Wednesday, January 16, 2008

Postscript: City of Durham Response

The City of Durham has filed a 51-page response to the lacrosse players’ lawsuit. The basic argument: it was all Nifong’s fault, and since Nifong was a state employee, the city can’t be held liable for anything he did. The response is particularly passionate in its sections demanding dismissal of the players’ call for injunctive relief to ensure due process protections for future defendants that encounter the Durham Police Department.

The basic thesis recalls the “novel legal theories” talking point of Durham spokesperson Beverly Thompson from the day the civil suit was filed.

The central fact of this case is that the Plaintiffs cannot recover against Mr. Nifong’s employer—the State of North Carolina—because it has absolute immunity. As a result, Plaintiffs have resorted to overreaching conspiracy claims and other novel legal theories that attempt to impose legal liability on the City of Durham, Durham police officers, and City administrators for the actions of an overzealous prosecutor. All this creativity is in aid of an effort to impose on Durham taxpayers untold millions of dollars in damages for Plaintiffs who were publicly exonerated and never spent a moment in jail.

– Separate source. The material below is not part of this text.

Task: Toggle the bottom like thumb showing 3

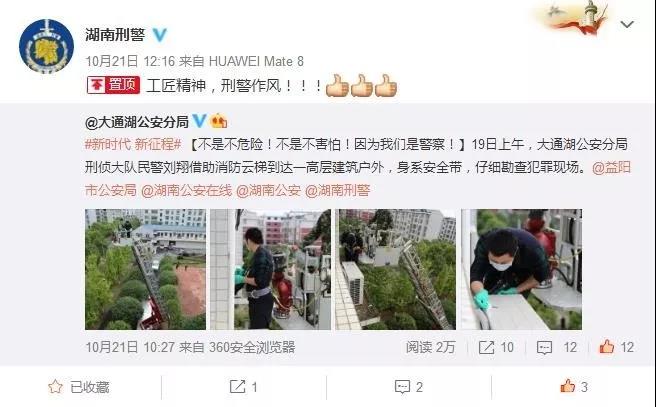Action: [574, 387]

The last sentence recalls the demagoguery seen by such Durham “activists” as Sandy Ogburn and Bob Healy from the days before the city’s rejection of a settlement offer.

Of course, if Durham (or its attorneys) want to end punitive damages for civil rights violations, they have every right to lobby their city’s congressman (Democrat David Price) or their two senators (Elizabeth Dole and Richard Burr) to change federal law. But it’s a bit off-putting, in a memorandum of law, to see lawyers complaining about their opponents seeking damages for which, under federal law, they are entitled.

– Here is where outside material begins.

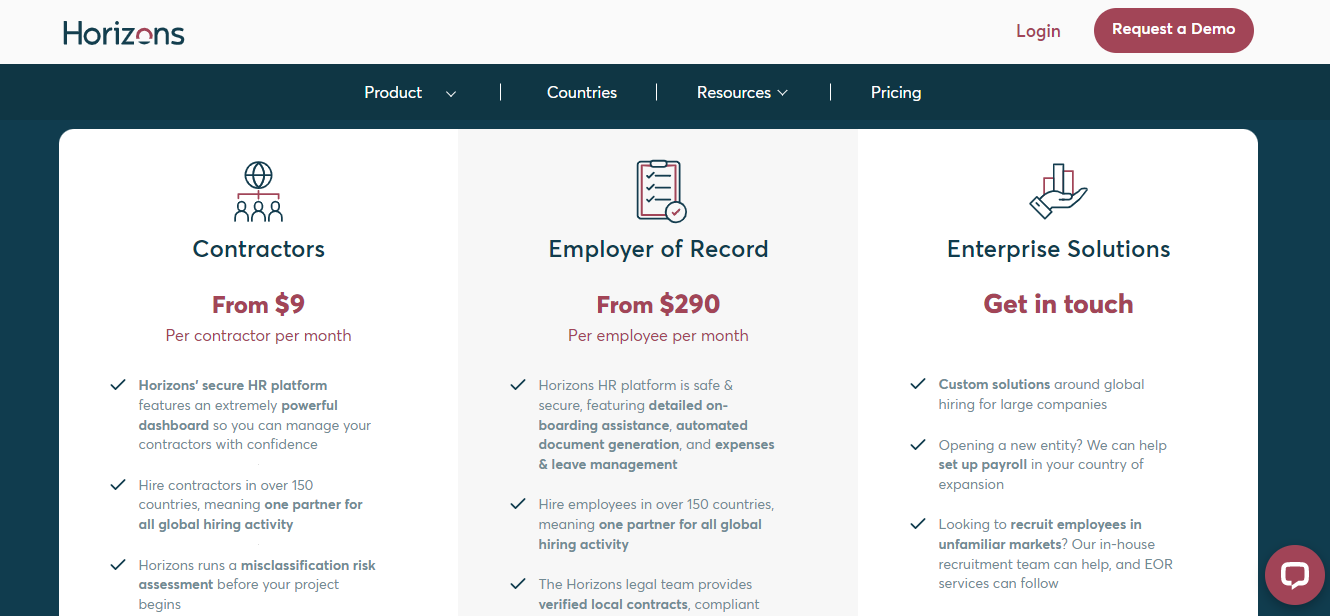Expand the Product dropdown chevron
1330x616 pixels.
click(x=451, y=93)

As to the suggestion that the suit is somehow unfair because the “plaintiffs were publicly exonerated and never spent a moment in jail,” the obvious response comes from (the pre-transformation) Jim Coleman. In a September 12 N&O article, Coleman explained,

how much the lacrosse players suffered is just one factor in determining an appropriate amount to seek. Coleman said he thinks Durham police failed to adequately explore evidence that could have exonerated the players, a charge the city denies. He said other falsely accused people have suffered more, but they often were the victims of negligence rather than an intentional effort to bring charges without evidence.

The question of intent—whether police willfully railroaded the lacrosse players—will be a key factor if the civil case goes to trial, Coleman and Largess said. If police and city officials are found to have maliciously pursued the case knowing the evidence wasn’t there, they should pay until it hurts, Coleman said. “There’s an element of punitive action involved in lawsuits like this,” he said.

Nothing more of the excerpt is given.